Despite technological advances in pharma R&D, nearly 80 percent of all clinical studies for new products fail to finish on
time, and 20 percent of those are delayed six months or longer. That failure represents more than cost overruns: it translates
into a loss of $1 million a day in unrealized sales. Accounting for nearly 40 percent of the US pharma research budget-$7
billion per year-clinical trials are the weak link in the pipeline and must be accelerated to improve corporate growth and
profitability.
The process of finding, screening, and enrolling large numbers of clinical trial patients simultaneously at multiple research
sites is a challenge for even the largest pharma sponsors and clinical research organizations. One strategy is to contract
with recruitment specialists. This article outlines the basics of a consultant-developed recruitment program and describes
case studies in which recruitment agencies successfully enrolled patients in some of the most challenging recruitment situations.
Strategic Opportunity
Clinical trials require strict protocols and drug regimens that cannot be rushed. But during the last five years, several
recruitment consulting companies have begun to provide campaigns that accelerate patient enrollment. Those professionals understand
how to translate complex clinical trial protocols into patient-responsive and clinically appropriate recruitment campaigns
that enable investigators to meet their quotas sooner.
Their programs use a mix of communications tools, media planning processes, field-based recruitment approaches, and program
management systems to develop and model the outcomes of clinical trial patient recruitment campaigns.
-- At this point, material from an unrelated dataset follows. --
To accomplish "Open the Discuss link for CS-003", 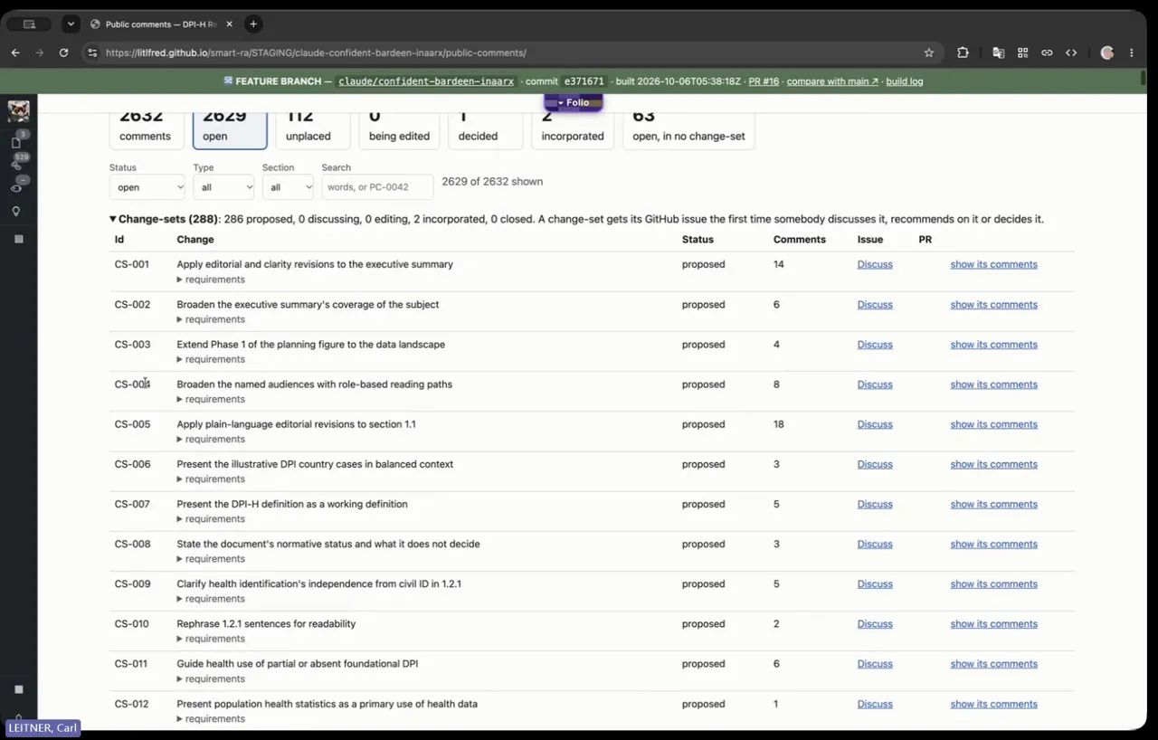I will tap(875, 345).
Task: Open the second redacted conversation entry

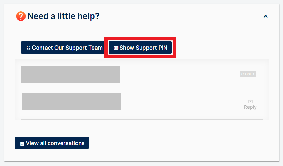Action: pyautogui.click(x=71, y=102)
Such modeling leads
to greater accuracy in forecasting budgets and timelines for each protocol and trial. A growing number of pharma companies
are adopting the new approaches, and wisely so. In view of ImClone's recent experience, when Wall Street has been promised
an approval date for a pivotal compound, it's best not to disappoint investors.
The results achieved by such initiatives vary based on therapeutic area, new chemical entity factors, site effectiveness indexes,
and sponsor insight and experience. Nevertheless, when properly conducted, such initiatives allow clinical trial planners
to model various resource investment scenarios, estimate specific costs, and forecast timetables. Those analyses involve factors
such as therapeutic prevalence, protocol requirements, inclusion/exclusion criteria, and historical randomization rates. And
they usually result in the timely enrollment of subjects and the completion of trials ahead of schedule.
The Basics
Recruiting patients has become as complex and as competitive as marketing products. Some of the defining characteristics of
a comprehensive recruitment program include:
Protocol review. At the outset, project leaders must conduct a thorough protocol review from clinical and general demographic perspectives,
including
- evaluation of the target patient population
- disease prevalence within the general population
- incidence of disease based on specific protocol inclusion/exclusion criteria
- existence of other drug trials competing for similar patients
- site qualifications
- confirmation of patient accrual timetables based on prior study data.
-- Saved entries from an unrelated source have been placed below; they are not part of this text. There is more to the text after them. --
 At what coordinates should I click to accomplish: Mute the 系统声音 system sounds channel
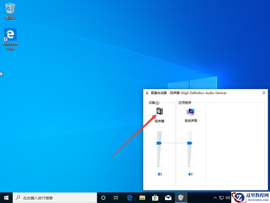coord(190,174)
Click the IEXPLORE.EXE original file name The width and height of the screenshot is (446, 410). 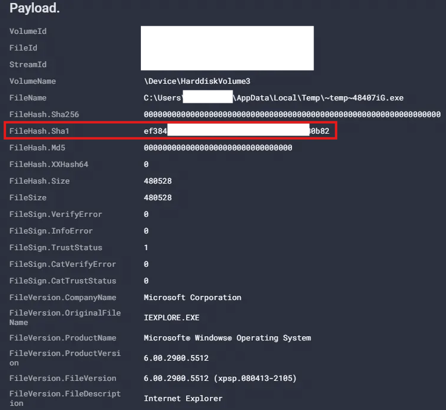click(x=171, y=318)
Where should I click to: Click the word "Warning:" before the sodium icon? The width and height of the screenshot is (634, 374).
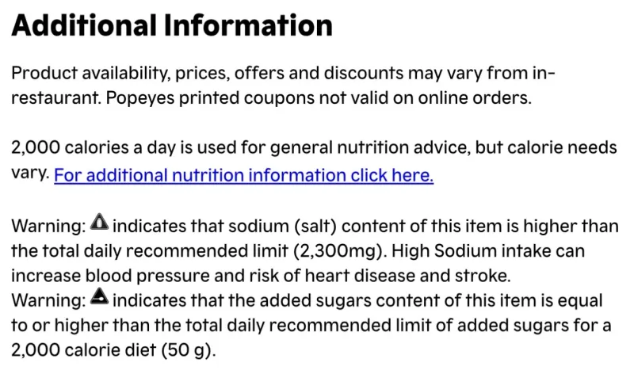[48, 226]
Planners should also evaluate the investment cost of accelerating trial completion compared with the anticipated cost of delay-without
intervention from external recruitment specialists.
Funding. Project leaders need management confirmation that funding levels will match recruitment efforts and expectations. That includes
the understanding that some costs may not be known at the outset of the campaign and an appreciation of the timelines and
economic "leverage points" of each patient recruitment initiative.
Task force.It is important to form a task force of clinically oriented managers and those involved in the enrollment process to communicate
decisions and recruitment progress between the sponsor and recruitment consultants.
Appropriate tools. Clinical trial planners must chose between a patient- or a clinic-centric enrollment focus for the study,
which will then determine whether they use mass media-based (advertising) or field-based (investigator database and community
referral) recruitment and retention approaches, respectively.
Milestones.Project management software is essential to help identify and plan for recruitment/study milestones, including the approval
of campaign materials by institutional review boards and the timing of "deliverables" to prospective patients, PIs, and other
members of the trial team. Such tools can also help refine tactics throughout the program, while customizing elements of the
recruitment program to each investigator's preferences.
Data-based interaction.To be effective, enrollment programs must track each study site's response to the referrals generated by the recruitment campaign.
Using that data, project leaders can make necessary changes in media choices, ad-airing strategies, and the wording of print
and electronic recruitment messages.
Analyzing recruitment performance by site in real time also helps sponsors identify the top performing sites. It also delivers
signs of diminishing lead generation and the need to reallocate resources, refine messages, and provide additional on-site
support. As a result, more recruitment consulting firms are developing simple-to-use web-based data collection systems that
make it easy for sites to input the most current data.